Among its many exciting problems, Catalina has this problem: Athena builds from my Sierra machine do not run on it. Mark gets this error from either double-clicking or invoking the binary in the terminal:

image

The obvious culprit would be some essential code that is build for 32 bit instead of 64 bit platforms, but I don't detect any such code using file on the contents of Athena.app. There are some universal binaries, such as this one:

dist/Athena.app/Contents/MacOS/libgcc_s.1.dylib:                                                                           Mach-O universal binary with 2 architectures: [x86_64:Mach-O 64-bit dynamically linked shared library x86_64] [i386:Mach-O dynamically linked shared library i386]
dist/Athena.app/Contents/MacOS/libgcc_s.1.dylib (for architecture x86_64):      Mach-O 64-bit dynamically linked shared library x86_64
dist/Athena.app/Contents/MacOS/libgcc_s.1.dylib (for architecture i386):        Mach-O dynamically linked shared library i386

Need to determine if these might be the problem, or if there's some general other PyInstaller problem at work. Possibly the solution will have to be to get someone to build a separate binary for OSX 10.15+.

Features beyond 1.0

  • Orthographic 3D display [2 days]

  • Print-quality screenshots. (This depends on #2 and also requires some additional GUI work to set screenshot parameters.) [2 weeks]

  • Output display / parsing of BILD files. [Basic utility in 1 week, further planning from there]

Do slow subprocesses asynchronously

Calls to sequence tools and to pdbgen should be asynchronous to the GUI, in order to give the user a chance to see progress and cancel slow or stuck processes if necessary.

Installation guide

Would you mind putting the detailed installation guide for macOS, Windows and Ubuntu in the Readme file? I have some hard time getting the software installed.

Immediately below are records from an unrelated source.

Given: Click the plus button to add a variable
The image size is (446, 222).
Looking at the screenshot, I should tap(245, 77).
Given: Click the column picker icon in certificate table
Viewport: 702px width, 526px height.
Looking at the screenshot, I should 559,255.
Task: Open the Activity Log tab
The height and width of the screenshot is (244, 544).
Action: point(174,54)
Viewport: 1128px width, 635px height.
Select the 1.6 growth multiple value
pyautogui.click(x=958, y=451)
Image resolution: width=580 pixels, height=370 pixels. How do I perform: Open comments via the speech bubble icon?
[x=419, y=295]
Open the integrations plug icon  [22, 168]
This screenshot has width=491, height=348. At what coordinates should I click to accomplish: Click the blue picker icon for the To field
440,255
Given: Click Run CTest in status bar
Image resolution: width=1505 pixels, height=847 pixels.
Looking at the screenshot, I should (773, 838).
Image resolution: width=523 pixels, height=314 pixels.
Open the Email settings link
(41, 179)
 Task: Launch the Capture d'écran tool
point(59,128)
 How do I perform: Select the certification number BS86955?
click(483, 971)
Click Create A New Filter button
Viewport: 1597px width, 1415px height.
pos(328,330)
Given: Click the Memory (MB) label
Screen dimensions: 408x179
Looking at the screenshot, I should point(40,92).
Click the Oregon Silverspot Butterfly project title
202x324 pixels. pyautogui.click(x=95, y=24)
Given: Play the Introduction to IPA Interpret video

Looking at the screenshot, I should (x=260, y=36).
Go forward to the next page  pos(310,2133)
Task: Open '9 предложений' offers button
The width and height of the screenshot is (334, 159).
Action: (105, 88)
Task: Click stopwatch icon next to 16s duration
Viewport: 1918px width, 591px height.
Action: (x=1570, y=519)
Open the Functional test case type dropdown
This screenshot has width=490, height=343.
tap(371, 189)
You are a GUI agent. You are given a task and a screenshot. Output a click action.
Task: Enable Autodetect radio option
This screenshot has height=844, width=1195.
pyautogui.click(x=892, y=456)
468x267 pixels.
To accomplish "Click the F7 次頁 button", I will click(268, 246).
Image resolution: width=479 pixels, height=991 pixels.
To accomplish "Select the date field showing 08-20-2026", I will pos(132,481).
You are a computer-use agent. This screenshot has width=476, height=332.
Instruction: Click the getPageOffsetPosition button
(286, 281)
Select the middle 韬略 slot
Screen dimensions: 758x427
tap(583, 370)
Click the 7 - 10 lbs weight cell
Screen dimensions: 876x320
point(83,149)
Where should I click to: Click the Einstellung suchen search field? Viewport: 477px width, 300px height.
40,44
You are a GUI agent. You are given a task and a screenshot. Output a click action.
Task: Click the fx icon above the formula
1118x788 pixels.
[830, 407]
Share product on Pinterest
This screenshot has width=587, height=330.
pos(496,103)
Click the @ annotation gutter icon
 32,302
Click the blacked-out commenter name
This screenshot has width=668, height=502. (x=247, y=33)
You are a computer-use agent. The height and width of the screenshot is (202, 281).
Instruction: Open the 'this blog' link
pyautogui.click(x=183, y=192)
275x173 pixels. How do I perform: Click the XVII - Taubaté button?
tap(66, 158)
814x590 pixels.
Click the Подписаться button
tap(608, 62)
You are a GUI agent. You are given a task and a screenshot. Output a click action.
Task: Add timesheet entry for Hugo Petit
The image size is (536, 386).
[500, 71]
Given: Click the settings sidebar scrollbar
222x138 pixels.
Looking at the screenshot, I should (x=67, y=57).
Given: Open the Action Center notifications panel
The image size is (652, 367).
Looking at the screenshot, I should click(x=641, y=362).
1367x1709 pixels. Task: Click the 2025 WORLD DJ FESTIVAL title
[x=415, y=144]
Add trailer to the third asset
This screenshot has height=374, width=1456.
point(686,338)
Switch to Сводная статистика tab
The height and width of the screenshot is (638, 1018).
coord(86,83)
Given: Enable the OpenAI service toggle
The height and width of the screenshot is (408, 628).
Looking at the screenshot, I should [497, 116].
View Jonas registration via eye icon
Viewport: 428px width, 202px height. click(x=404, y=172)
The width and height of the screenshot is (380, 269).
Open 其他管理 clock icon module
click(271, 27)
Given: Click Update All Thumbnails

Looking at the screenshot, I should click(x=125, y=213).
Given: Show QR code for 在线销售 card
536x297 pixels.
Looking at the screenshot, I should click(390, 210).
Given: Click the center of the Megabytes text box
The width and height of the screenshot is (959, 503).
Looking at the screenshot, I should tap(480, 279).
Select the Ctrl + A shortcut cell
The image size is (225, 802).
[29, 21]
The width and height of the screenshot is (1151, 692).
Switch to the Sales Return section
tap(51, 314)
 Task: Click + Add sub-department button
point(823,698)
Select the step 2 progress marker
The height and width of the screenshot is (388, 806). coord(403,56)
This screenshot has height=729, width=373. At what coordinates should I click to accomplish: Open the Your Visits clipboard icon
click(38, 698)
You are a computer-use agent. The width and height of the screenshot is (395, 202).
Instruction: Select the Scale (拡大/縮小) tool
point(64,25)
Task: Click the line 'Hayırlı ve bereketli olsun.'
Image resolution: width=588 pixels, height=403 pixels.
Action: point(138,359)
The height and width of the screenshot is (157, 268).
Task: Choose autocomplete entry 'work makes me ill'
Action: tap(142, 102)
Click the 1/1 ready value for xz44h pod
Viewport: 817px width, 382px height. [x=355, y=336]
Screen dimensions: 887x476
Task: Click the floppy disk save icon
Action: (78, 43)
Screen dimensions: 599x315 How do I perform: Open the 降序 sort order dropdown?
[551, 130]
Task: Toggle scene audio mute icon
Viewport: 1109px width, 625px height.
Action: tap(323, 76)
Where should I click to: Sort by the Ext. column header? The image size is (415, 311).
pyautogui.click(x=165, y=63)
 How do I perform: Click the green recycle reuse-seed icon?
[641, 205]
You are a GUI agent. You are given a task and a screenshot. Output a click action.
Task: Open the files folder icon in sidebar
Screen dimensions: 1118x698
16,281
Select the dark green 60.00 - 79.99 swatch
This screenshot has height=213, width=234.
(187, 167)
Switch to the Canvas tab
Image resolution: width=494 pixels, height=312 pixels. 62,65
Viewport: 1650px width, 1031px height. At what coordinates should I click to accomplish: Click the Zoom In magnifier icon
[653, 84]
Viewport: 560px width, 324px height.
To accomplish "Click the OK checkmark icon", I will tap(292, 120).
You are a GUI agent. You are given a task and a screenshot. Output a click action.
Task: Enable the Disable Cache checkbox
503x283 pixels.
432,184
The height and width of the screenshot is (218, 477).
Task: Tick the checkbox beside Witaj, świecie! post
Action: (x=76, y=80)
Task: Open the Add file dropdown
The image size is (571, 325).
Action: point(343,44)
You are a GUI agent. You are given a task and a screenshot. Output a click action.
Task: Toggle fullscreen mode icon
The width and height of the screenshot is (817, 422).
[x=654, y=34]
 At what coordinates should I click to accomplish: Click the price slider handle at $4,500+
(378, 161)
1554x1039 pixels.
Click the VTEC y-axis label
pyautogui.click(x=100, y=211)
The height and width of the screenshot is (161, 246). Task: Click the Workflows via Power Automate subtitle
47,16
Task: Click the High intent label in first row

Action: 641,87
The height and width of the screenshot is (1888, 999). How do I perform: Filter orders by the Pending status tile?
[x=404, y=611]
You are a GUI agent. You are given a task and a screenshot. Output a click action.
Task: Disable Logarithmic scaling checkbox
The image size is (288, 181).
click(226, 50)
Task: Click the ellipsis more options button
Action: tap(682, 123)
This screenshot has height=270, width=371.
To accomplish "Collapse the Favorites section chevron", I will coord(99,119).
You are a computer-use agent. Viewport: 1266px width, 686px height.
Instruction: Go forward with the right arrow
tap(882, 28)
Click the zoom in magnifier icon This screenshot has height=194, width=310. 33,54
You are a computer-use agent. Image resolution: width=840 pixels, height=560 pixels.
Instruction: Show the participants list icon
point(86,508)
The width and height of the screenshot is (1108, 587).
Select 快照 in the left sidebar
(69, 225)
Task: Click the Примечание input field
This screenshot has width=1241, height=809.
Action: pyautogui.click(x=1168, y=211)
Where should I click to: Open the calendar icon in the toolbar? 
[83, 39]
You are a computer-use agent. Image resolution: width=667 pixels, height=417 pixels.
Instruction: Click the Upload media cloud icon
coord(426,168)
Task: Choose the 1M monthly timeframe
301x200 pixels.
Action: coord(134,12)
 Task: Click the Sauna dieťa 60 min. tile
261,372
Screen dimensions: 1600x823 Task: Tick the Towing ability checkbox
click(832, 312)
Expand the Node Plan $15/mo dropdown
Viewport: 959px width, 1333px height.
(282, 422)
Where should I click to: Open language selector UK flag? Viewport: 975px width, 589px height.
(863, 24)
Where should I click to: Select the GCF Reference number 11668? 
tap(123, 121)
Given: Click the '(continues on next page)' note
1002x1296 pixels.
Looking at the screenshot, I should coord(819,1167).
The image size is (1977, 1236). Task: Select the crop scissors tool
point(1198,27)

Someday: use a 32-bit depth buffer

Athena up to v0.3.5 shows bad z-fighting artifacts in its ray-traced output objects (cylinders, spheres, cones). v0.3.6 and later address this by choosing a better front plane for perspective projection.

What I really want to do, to address this more completely, is to change Athena's depth buffer to 32 bits instead of 24. Unfortunately this does not seem to be possible with today's PySide2 and Qt3D, because:

  • Qt3DWindow.cpp unconditionally sets a 24 bit depth buffer, and
  • It doesn't seem possible to set up a new OpenGL context in a child class, and
  • It doesn't seem possible to control the actual buffer depth by first enabling shared OpenGL contexts (I tried), and
  • Reimplementing Qt3DWindow in Python code is impossible because of a PySide2 bug. (Maybe it'd be possible under PyQt5?)

Once a 32-bit buffer can be enabled, it would be worthwhile to reverse the Z buffer per this article to gain a complete upper hand over these kind of rendering artifacts.